Using the entries below, copy exactly each line from the line with "SUBSCRIBE NEWSLETTERS (285, 2506)" up to and including the line with "Weitere Informationen ... (834, 2310)", with every picture left out.

(Records excerpted from a collection)
++++++

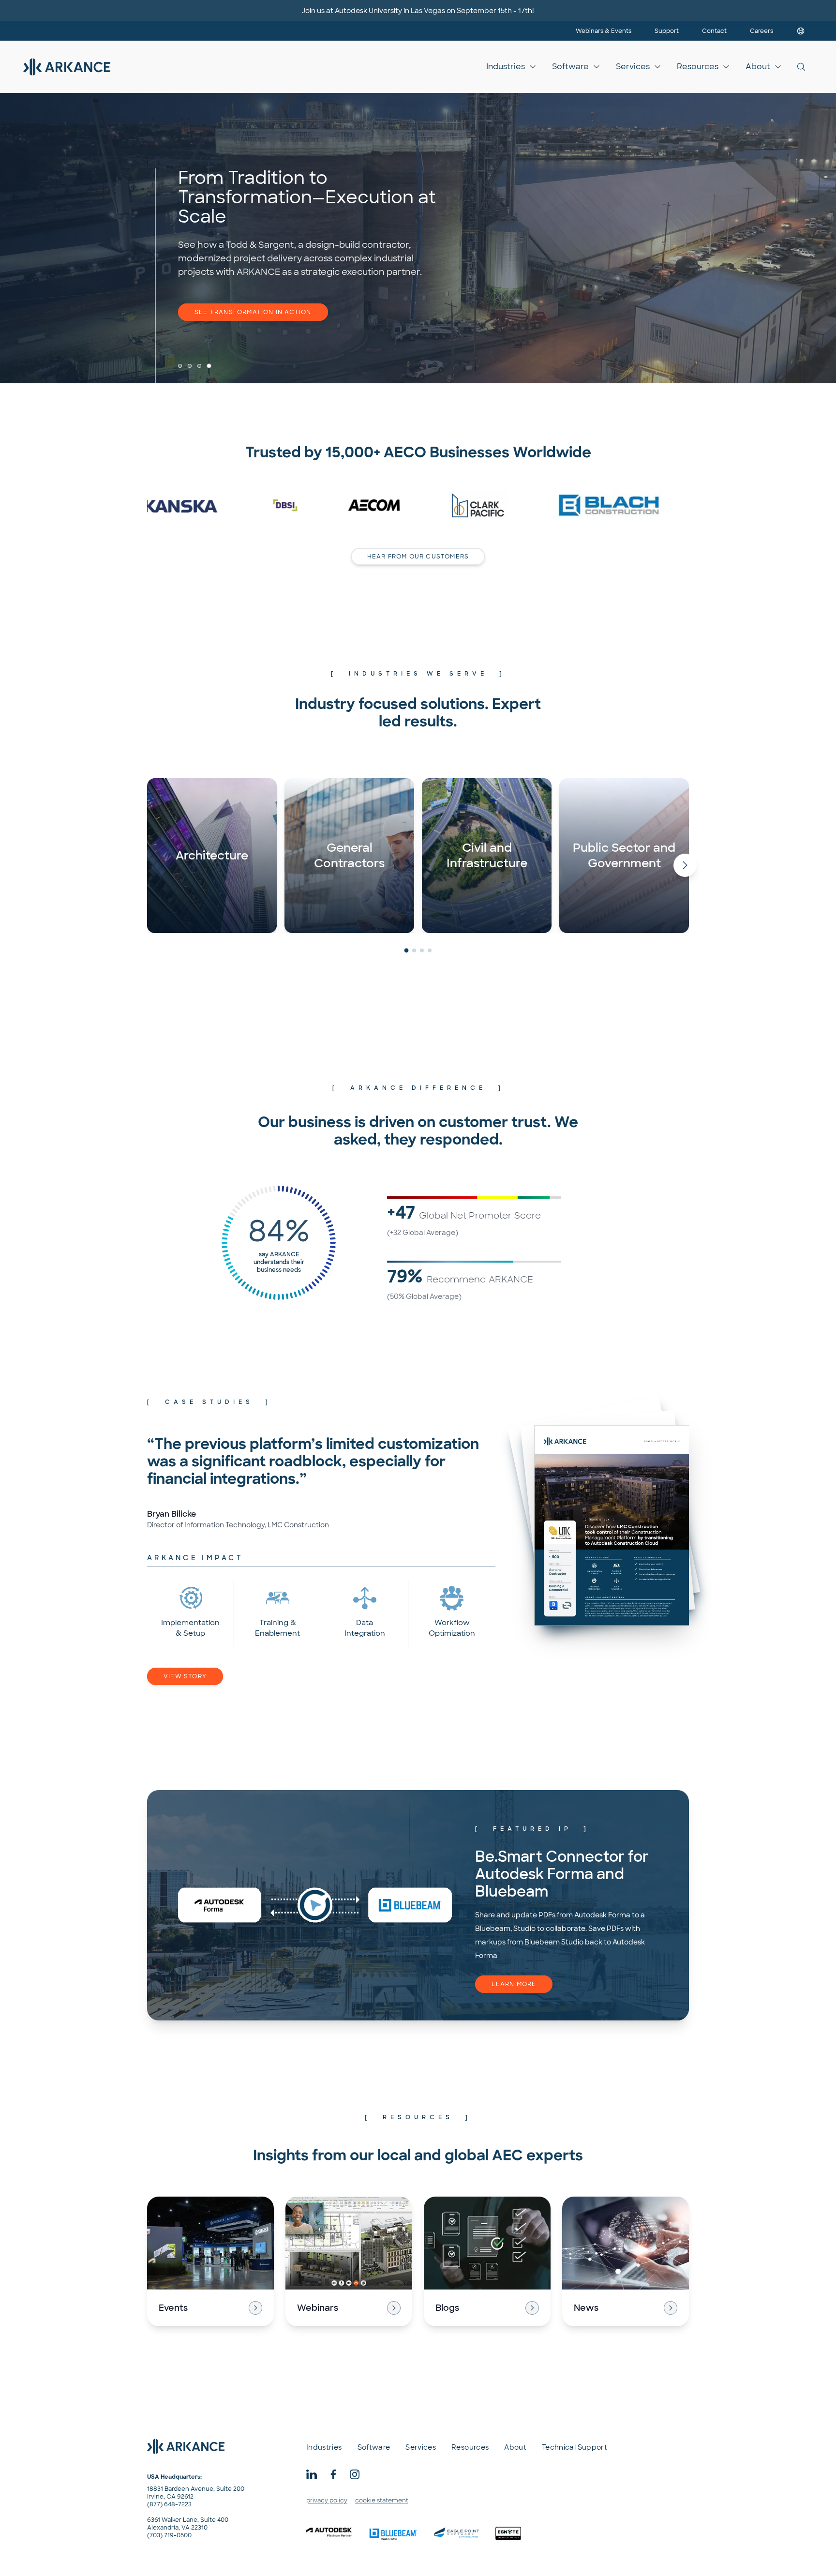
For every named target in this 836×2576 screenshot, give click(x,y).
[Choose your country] (800, 31)
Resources (697, 66)
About (758, 66)
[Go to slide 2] (190, 366)
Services (633, 66)
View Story (185, 1676)
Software (570, 66)
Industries (505, 66)
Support (667, 31)
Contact (714, 31)
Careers (761, 31)
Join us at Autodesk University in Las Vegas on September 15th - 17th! (418, 10)
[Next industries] (685, 865)
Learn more (514, 1984)
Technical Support (574, 2447)
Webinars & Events (603, 31)
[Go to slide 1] (180, 366)
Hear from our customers (418, 556)
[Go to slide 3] (199, 366)
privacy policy (326, 2500)
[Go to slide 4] (209, 366)
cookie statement (381, 2500)
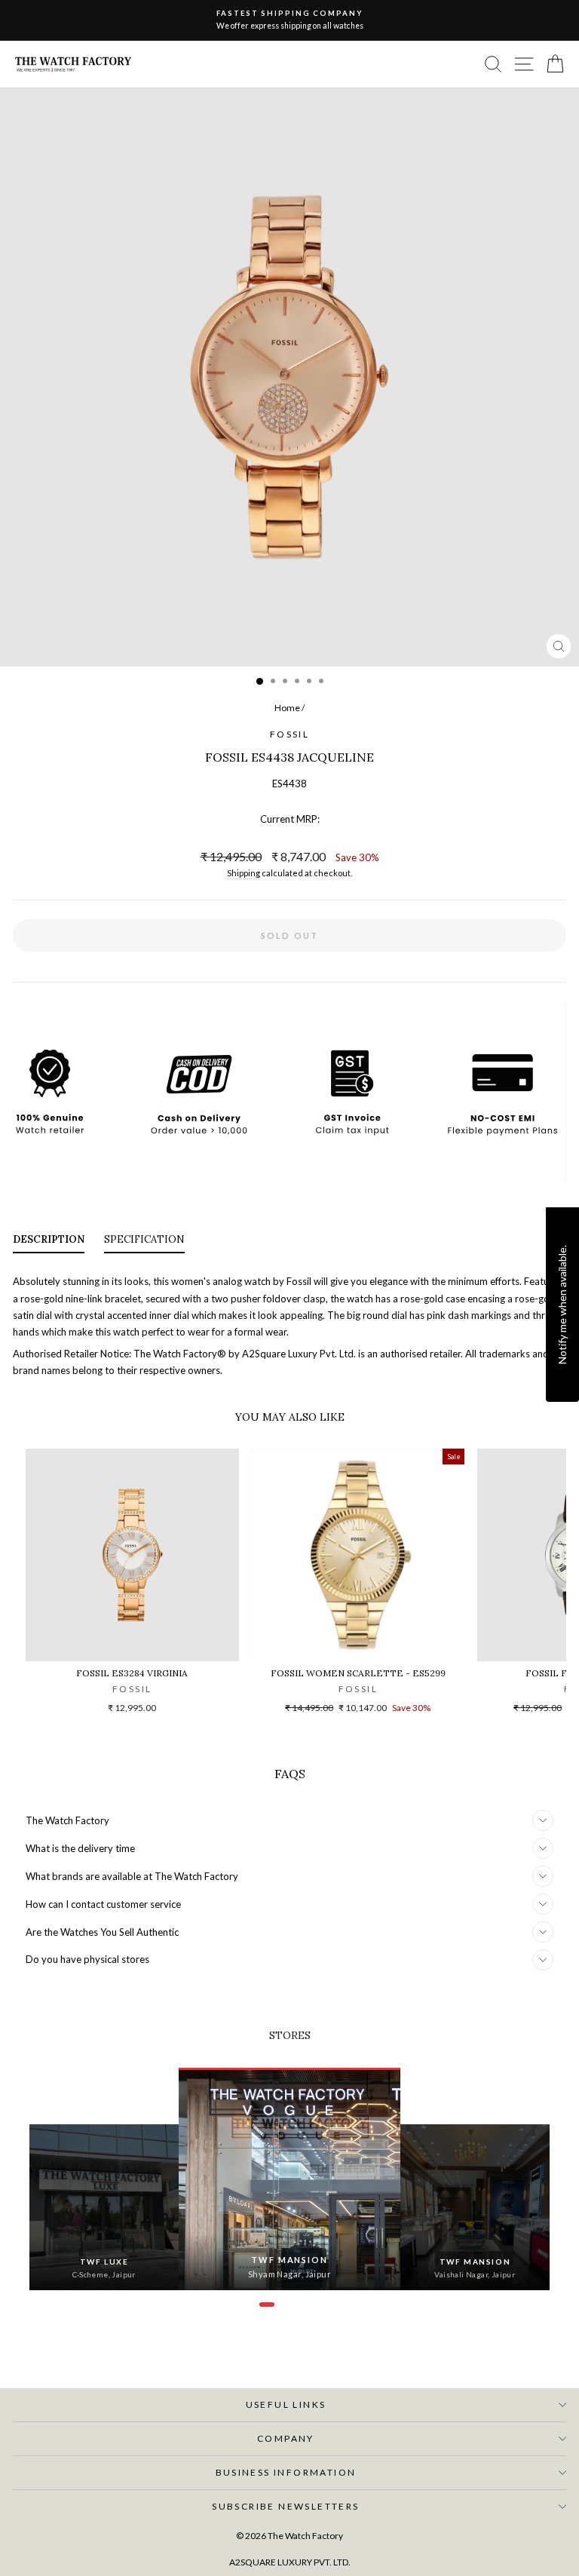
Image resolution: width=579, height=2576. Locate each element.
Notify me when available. (562, 1304)
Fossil (289, 734)
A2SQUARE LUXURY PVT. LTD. (290, 2562)
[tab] (48, 1243)
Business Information (286, 2472)
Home (287, 707)
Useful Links (286, 2404)
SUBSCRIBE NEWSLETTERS (285, 2506)
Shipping (243, 873)
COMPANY (285, 2438)
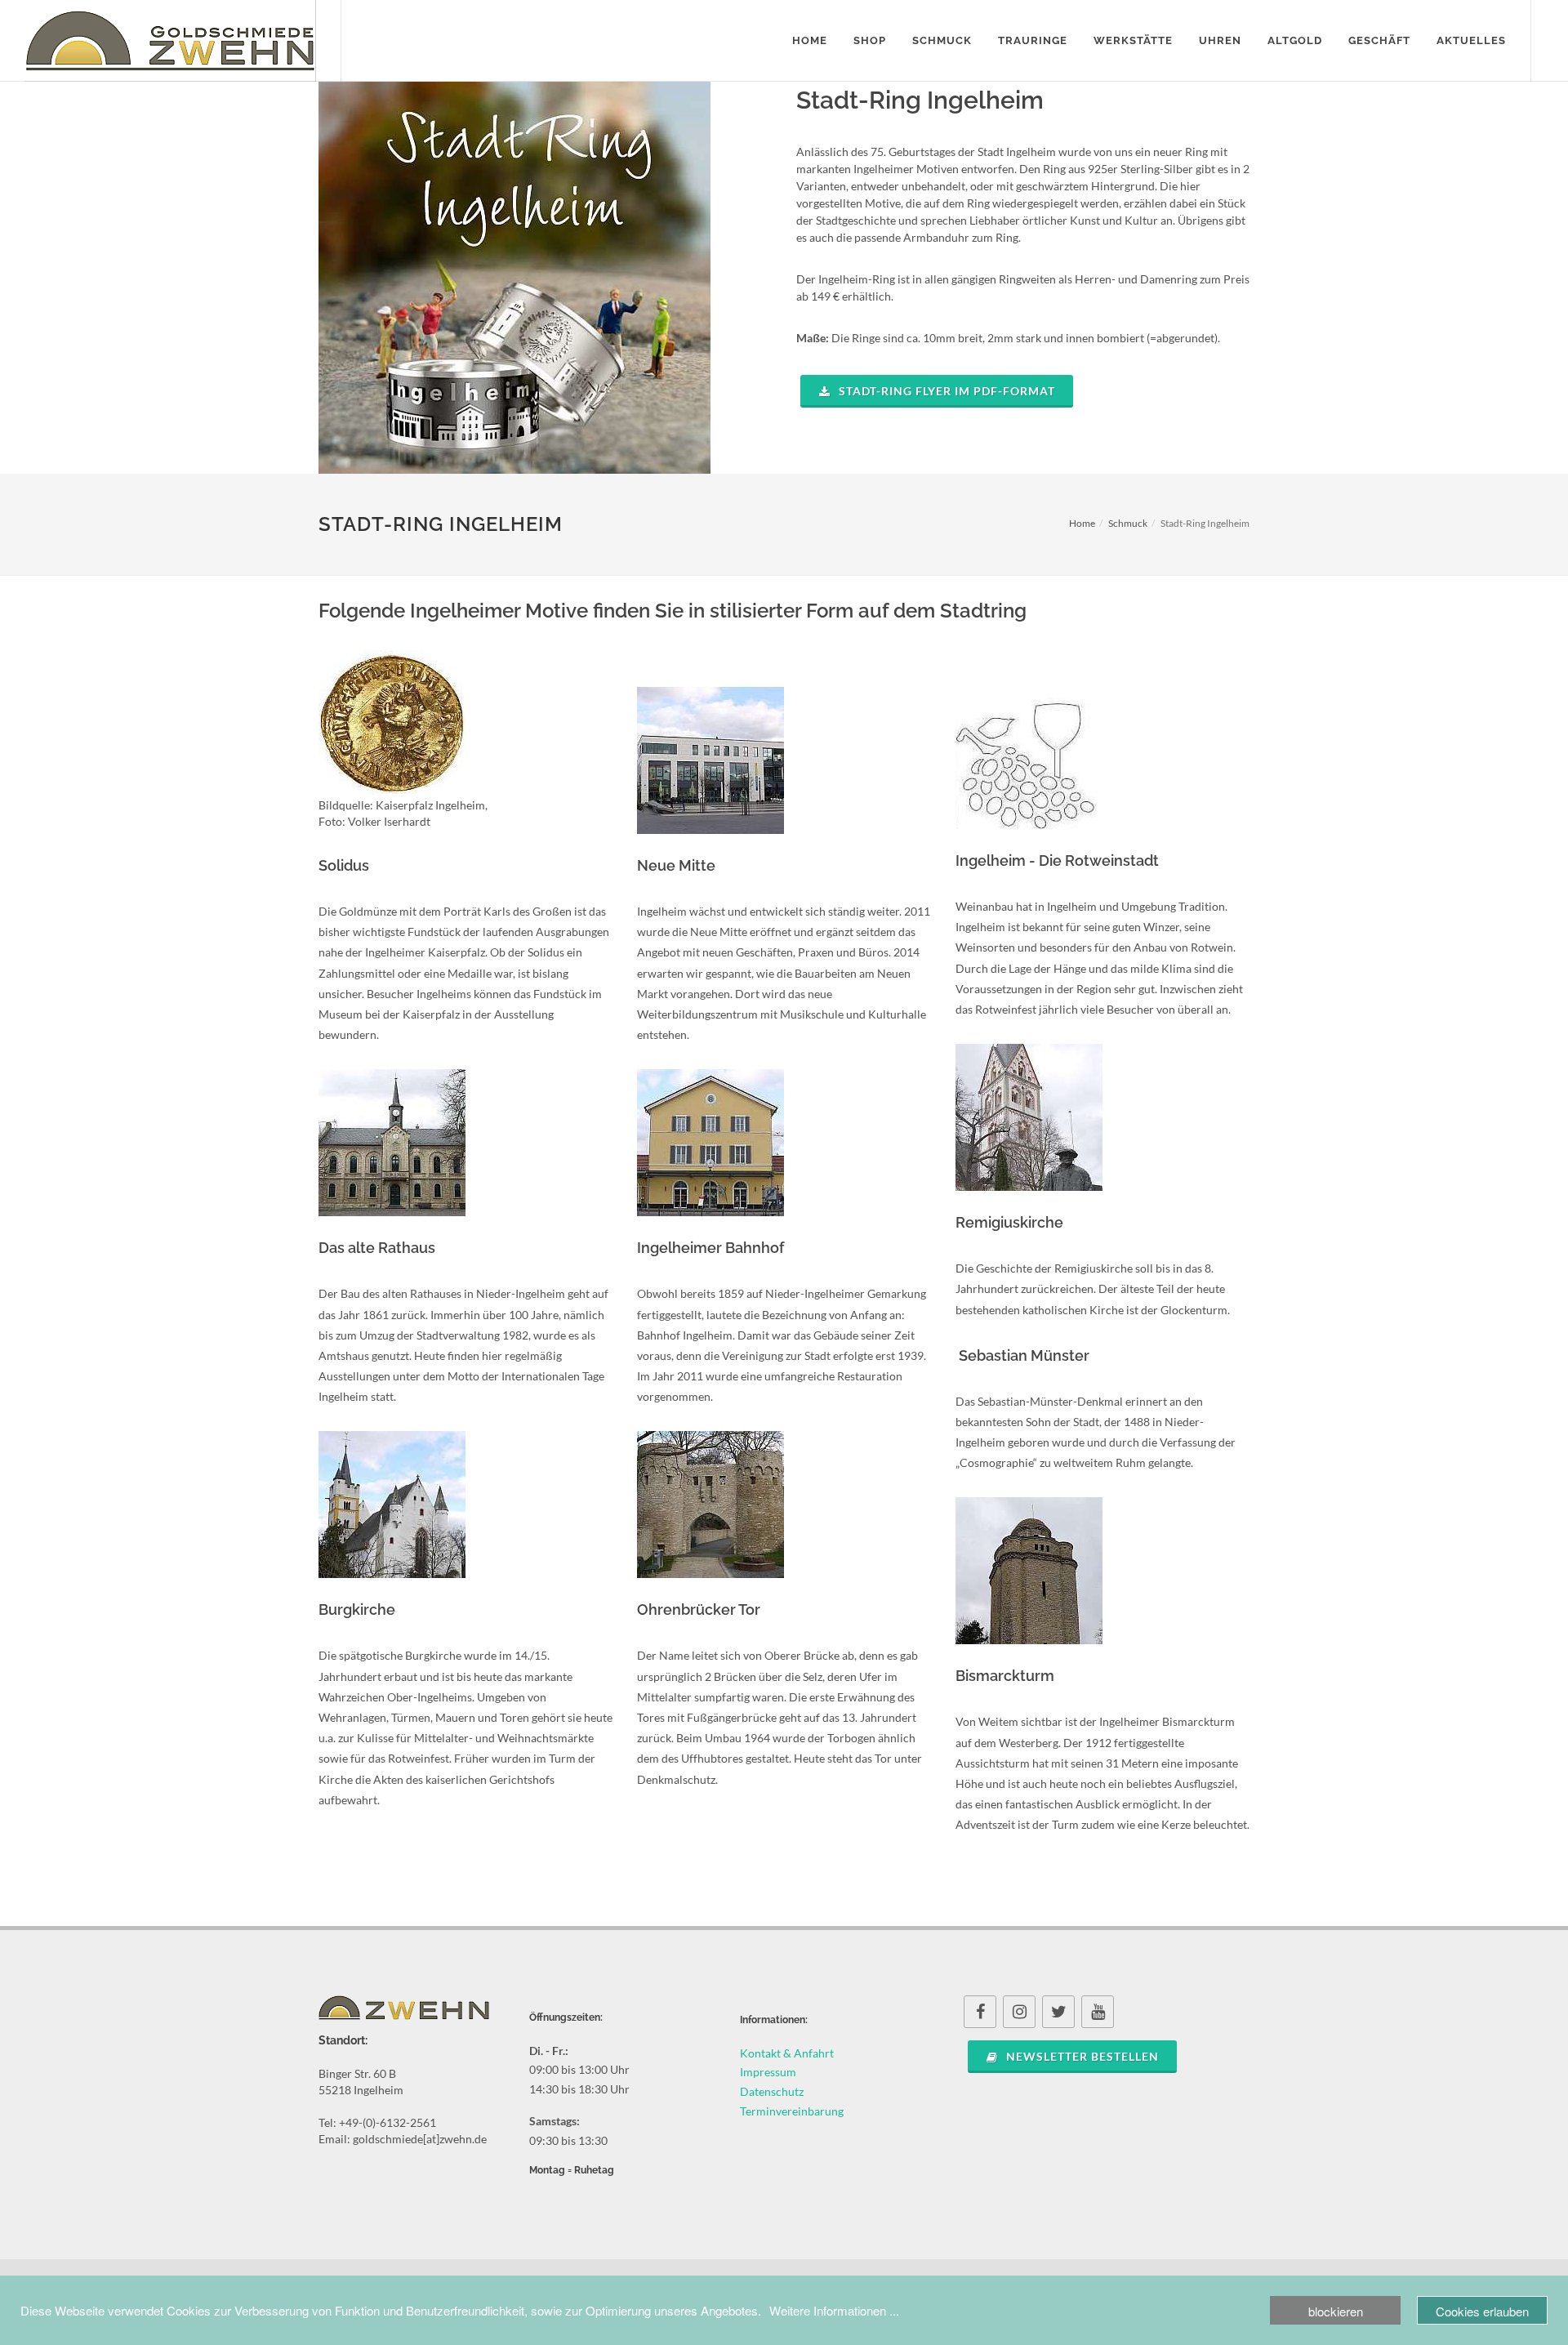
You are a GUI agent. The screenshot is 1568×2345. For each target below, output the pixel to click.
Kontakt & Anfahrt (787, 2053)
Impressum (768, 2072)
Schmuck (1127, 523)
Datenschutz (772, 2091)
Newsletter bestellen (1081, 2056)
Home (1082, 523)
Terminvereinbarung (792, 2111)
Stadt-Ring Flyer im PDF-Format (945, 391)
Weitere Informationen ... (834, 2310)
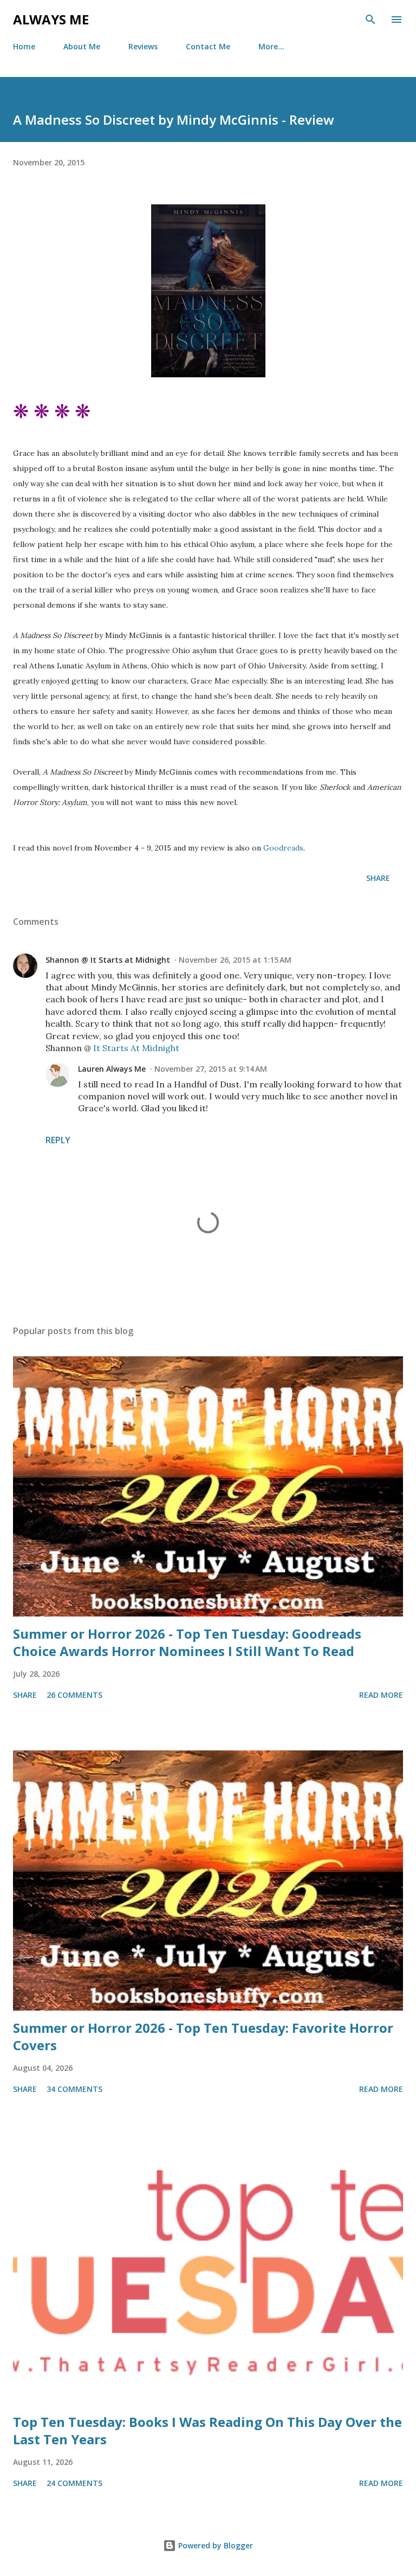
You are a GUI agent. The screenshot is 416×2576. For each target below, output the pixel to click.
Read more (381, 1695)
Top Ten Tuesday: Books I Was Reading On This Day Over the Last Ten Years (207, 2430)
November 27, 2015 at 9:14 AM (210, 1069)
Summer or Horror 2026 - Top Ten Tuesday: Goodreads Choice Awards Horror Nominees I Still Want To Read (187, 1642)
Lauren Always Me (112, 1069)
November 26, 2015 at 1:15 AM (235, 960)
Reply (58, 1140)
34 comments (74, 2089)
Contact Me (208, 46)
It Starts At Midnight (136, 1047)
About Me (81, 46)
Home (24, 46)
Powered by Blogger (214, 2545)
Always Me (51, 19)
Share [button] (378, 878)
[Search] (370, 19)
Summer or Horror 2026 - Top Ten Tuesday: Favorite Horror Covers (203, 2036)
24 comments (74, 2483)
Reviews (143, 46)
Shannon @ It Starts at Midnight (108, 960)
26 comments (74, 1695)
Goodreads (283, 848)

++++++

# FINISHED TASK
SUBSCRIBE NEWSLETTERS (285, 2506)
Shipping (243, 873)
COMPANY (285, 2438)
You are a GUI agent. The screenshot is 1568×2345. For each target below, output the pixel to click.
Kontakt & Anfahrt (787, 2053)
Impressum (768, 2072)
Schmuck (1127, 523)
Datenschutz (772, 2091)
Newsletter bestellen (1081, 2056)
Home (1082, 523)
Terminvereinbarung (792, 2111)
Stadt-Ring Flyer im PDF-Format (945, 391)
Weitere Informationen ... (834, 2310)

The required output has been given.